Cocaine, storia di spaccio e famiglia

(ANSA) – ROMA, 2 MAR – Quello che colpisce di più del noir urbano Cocaine – La vera storia di White Boy Rick, diretto da Yann Demange e con uno straordinario Matthew McConaughey, oltre ovviamente alla storia di spaccio ambientata in anni Ottanta perfettamente ricostruiti, è il singolare rapporto tra padre e figlio.
O meglio, la bravura di McConaughey nell’interpretare un padre balordo e sempre ai confini con la galera, che vive ai margini nella periferia di Detroit e che ha però un grande senso della famiglia.

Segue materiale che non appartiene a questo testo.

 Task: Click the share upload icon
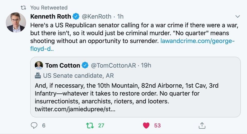pyautogui.click(x=202, y=125)
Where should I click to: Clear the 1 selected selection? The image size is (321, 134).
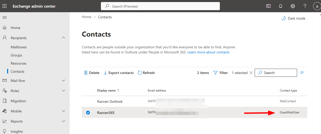click(251, 73)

E questo nonostante il suo nucleo familiare sia da anni del tutto alla deriva dopo che la moglie li ha abbandonati e la figlia, da allora, abbia scelto la strada della droga.
L’incipit del film, in sala dal 7 marzo distribuito da Warner Bros, porta subito dentro il cuore della storia con McConaughey insieme al figlio Rick Wershe Jr (l’esordiente Riche Merritt) in un’enorme fiera d’armi.
Il ragazzino ci sa fare e a 14 anni diventa un informatore sotto copertura per la DEA che vuole un infiltrato nell’ambiente della droga.